Nele regiert in Lessenich/Meßdorf

Otto Knott (l.) und Ingo Elenz mit der neuen designierten Kinderprinzessin Nele Kremser nach der Vertragsunterzeichnung.

Otto Knott (l.) und Ingo Elenz mit der neuen designierten Kinderprinzessin Nele Kremser nach der Vertragsunterzeichnung.

Lessenich. Nele Kremser tritt als neue Kinderprinzessin in Lessenich/Meßdorf an. Bei ihr geht alles nach dem Motto "klein aber fein".

. „Sie ist wahnsinnig spontan“, lobte Otto Knott von der KG Lessenicher Sterne die zehnjährige Nele Kremser. Denn sie habe nur drei Minuten gebraucht, um sich ihr Motto für die kommende Karnevalssession zu überlegen. Sie verkündete es auf der Mitgliederversammlung des Vereins: „Klein aber fein – Das ist ein Grund Prinzessin zu sein“. Damit will sie die Lessenicher Jecken für sich begeistern.
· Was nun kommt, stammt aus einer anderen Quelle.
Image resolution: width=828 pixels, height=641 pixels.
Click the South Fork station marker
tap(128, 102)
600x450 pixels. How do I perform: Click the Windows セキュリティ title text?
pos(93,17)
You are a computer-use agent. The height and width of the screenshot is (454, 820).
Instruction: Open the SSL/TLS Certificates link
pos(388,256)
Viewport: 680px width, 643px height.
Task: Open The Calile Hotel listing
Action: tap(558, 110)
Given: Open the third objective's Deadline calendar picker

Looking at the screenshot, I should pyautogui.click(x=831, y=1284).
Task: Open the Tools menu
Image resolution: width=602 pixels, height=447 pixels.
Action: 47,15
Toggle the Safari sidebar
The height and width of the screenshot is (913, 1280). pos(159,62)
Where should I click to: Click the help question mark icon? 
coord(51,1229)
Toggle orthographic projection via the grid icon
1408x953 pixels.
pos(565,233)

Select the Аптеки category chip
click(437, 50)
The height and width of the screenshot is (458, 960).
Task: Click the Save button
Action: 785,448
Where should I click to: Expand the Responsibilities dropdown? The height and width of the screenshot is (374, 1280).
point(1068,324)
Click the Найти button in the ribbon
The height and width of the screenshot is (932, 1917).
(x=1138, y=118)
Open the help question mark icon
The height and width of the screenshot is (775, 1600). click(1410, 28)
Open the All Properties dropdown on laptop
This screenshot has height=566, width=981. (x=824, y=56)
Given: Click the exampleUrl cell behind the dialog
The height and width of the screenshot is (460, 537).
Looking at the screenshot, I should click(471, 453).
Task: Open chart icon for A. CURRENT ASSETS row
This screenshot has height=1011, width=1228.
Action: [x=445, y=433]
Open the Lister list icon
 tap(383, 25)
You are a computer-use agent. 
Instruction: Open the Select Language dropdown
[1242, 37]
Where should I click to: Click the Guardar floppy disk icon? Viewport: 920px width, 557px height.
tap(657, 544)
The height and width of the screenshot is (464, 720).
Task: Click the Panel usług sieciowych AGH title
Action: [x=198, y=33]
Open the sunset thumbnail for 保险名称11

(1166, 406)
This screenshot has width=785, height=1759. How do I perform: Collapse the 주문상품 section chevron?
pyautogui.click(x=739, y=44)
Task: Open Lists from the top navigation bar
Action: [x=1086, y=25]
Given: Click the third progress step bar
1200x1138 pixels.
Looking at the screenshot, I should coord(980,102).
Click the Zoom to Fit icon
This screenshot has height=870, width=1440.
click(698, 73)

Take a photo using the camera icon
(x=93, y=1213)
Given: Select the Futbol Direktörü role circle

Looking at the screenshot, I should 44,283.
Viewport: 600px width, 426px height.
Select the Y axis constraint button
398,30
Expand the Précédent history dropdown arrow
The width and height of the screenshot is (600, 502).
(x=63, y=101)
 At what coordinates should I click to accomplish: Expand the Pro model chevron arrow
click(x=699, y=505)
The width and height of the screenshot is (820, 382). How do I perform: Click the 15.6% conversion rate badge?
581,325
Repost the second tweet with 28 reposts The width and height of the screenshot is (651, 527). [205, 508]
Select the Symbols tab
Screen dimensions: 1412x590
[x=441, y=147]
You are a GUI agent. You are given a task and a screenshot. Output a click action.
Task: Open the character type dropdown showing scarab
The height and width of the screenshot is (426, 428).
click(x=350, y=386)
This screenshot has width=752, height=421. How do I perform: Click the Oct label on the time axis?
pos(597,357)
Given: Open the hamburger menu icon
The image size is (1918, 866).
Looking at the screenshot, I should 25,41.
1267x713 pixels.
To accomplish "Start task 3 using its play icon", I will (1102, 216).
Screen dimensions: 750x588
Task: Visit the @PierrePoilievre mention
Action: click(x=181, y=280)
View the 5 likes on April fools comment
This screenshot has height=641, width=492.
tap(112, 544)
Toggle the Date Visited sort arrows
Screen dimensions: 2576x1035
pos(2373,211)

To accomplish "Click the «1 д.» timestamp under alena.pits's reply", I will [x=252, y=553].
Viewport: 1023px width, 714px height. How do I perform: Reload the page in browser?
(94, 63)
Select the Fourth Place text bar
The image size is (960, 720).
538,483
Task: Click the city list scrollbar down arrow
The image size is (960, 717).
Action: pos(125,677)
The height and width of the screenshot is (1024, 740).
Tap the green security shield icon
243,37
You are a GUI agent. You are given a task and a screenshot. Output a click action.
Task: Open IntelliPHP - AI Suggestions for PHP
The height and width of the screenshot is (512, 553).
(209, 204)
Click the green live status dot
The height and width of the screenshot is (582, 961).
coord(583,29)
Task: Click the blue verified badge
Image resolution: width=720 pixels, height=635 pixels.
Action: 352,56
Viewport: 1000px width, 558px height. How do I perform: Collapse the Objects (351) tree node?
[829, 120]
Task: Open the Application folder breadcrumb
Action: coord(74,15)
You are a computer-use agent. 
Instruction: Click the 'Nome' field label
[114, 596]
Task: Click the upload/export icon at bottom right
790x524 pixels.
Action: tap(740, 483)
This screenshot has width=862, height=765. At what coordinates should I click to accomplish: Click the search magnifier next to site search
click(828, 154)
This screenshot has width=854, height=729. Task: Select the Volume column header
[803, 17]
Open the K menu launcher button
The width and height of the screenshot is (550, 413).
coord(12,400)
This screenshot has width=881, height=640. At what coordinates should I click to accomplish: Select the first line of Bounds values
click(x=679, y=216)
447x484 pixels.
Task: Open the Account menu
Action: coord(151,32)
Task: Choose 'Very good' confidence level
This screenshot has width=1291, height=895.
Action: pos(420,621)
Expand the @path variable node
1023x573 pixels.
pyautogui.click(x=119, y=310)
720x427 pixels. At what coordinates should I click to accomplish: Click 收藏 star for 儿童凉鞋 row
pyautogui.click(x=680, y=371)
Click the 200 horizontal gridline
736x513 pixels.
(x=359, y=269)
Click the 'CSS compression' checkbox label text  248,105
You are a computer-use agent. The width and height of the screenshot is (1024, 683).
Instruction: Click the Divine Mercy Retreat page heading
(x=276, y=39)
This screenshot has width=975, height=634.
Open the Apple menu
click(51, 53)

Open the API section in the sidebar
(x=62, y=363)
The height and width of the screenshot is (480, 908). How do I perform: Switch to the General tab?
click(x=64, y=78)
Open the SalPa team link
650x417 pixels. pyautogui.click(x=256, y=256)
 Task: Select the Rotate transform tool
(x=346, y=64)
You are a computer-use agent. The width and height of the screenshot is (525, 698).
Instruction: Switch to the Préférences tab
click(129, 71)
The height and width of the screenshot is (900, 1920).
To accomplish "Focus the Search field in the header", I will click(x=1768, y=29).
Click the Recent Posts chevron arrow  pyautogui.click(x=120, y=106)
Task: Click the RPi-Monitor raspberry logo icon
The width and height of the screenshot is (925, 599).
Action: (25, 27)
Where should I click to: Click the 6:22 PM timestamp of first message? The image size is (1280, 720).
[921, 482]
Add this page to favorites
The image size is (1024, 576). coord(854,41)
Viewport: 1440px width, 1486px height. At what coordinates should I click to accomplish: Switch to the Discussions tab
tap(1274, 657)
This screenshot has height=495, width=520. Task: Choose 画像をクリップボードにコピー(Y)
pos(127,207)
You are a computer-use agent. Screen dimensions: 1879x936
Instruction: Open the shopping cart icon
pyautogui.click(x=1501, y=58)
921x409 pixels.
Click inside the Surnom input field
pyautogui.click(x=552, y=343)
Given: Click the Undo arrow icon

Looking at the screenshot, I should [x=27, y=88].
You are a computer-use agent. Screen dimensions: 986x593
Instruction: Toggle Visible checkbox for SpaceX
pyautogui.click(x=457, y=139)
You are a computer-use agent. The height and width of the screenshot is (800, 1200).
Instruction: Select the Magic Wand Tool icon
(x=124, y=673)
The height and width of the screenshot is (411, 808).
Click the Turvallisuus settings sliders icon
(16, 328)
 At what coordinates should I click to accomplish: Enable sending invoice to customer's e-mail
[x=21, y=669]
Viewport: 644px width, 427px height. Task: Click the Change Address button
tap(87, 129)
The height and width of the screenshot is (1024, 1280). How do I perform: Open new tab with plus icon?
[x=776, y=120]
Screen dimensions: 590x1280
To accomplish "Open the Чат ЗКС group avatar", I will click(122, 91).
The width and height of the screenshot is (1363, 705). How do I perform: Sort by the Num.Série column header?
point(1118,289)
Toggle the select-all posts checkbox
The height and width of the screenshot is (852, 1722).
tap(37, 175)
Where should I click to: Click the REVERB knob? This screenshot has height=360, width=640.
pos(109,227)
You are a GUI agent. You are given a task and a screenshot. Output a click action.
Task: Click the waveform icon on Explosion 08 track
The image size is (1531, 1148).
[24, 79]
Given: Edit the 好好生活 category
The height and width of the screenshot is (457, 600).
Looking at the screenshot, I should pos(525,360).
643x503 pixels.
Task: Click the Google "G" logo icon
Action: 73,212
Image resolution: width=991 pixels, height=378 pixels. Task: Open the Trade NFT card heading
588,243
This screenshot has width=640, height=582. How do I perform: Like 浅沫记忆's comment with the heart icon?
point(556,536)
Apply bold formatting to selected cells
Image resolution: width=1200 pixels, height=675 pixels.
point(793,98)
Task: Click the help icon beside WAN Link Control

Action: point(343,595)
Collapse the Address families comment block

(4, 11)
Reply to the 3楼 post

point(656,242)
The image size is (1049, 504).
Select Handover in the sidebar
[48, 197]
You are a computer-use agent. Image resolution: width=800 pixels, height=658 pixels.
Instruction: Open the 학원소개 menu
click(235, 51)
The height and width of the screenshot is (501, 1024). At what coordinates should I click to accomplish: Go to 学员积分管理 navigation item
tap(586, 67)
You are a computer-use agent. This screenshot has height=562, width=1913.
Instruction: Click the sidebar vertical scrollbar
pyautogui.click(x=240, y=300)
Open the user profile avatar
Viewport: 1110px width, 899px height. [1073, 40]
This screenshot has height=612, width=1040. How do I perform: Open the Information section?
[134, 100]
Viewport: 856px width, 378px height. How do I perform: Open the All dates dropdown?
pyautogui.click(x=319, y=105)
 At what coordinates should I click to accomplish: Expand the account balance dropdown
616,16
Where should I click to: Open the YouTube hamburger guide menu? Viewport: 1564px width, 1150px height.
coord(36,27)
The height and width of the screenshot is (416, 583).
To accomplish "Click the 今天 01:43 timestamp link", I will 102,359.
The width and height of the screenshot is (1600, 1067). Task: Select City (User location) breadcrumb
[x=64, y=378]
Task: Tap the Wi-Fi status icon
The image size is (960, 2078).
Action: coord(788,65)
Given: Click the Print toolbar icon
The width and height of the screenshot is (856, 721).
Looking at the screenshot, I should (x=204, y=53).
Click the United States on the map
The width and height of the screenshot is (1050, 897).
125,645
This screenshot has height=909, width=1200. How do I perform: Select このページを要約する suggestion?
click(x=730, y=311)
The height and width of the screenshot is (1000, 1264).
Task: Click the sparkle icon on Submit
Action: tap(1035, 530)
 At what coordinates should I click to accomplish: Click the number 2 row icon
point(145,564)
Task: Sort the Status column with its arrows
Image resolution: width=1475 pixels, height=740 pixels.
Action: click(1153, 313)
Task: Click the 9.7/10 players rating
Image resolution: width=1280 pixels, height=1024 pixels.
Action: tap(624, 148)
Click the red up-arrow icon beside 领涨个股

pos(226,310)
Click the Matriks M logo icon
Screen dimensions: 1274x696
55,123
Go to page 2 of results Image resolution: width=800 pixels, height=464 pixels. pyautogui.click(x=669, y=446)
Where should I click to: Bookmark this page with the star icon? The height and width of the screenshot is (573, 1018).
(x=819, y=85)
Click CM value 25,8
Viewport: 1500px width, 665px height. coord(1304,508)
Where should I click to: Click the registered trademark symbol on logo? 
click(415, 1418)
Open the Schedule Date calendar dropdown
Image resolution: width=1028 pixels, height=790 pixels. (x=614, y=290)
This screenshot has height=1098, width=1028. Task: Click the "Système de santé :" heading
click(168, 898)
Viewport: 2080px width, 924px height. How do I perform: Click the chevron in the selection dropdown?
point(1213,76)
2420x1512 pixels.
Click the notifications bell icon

Gut gelaunt kam sie daher, stieg auf der Versammlung hemmungslos auf einen Stuhl, um sich den Mitgliedern zu präsentieren - und blieb auch gleich dort, um Fragen zu beantworten: Sie geht derzeit noch auf die Laurentiusschule, aber ab dem nächsten Schuljahr ist sie eine Helmholtz-Gymnasiastin.

Bei den Sternen ist sie schon ihr halbes Leben: „Ich tanze dort, seit ich fünf Jahre alt war.“ Jetzt ist sie in der mittleren Gruppe, bei der man in der nächsten Session ein paarmal auf sie wird verzichten müssen. Nele wird in der Session von ihrer Schwester Eva und zwei Freundinnen, Leonie und Vickie, begleitet.

Das Tanzen ist auch ihre große Leidenschaft. Und sie liebt den Karneval. Familiär vererbt? Sie verneint vehement. Ja, auch ihre Eltern würden Karneval feiern – aber gegen sie seien die keine richtigen Karnevalisten, war Nele überzeugt. Das Motto passt zu ihr, und doch wird sie in der kommenden Session als Kinderprinzessin ganz groß rauskommen.

Bei der KG ist man froh, wieder eine Prinzessin zu haben. In der laufenden Session mussten die Sterne ohne auskommen. Nele ist die sechste Tollität des Vereins, den es seit 2010 gibt. Vor ihr war Kilian Knott der erste Prinz, auch vor ihm gab es eine Zeit ohne Tollität. Von Vereinsseite ist man zuversichtlich, immer wieder ein Kind zu finden, das Lust auf dieses Amt hat – und Eltern, die bereit sind, das mitzumachen.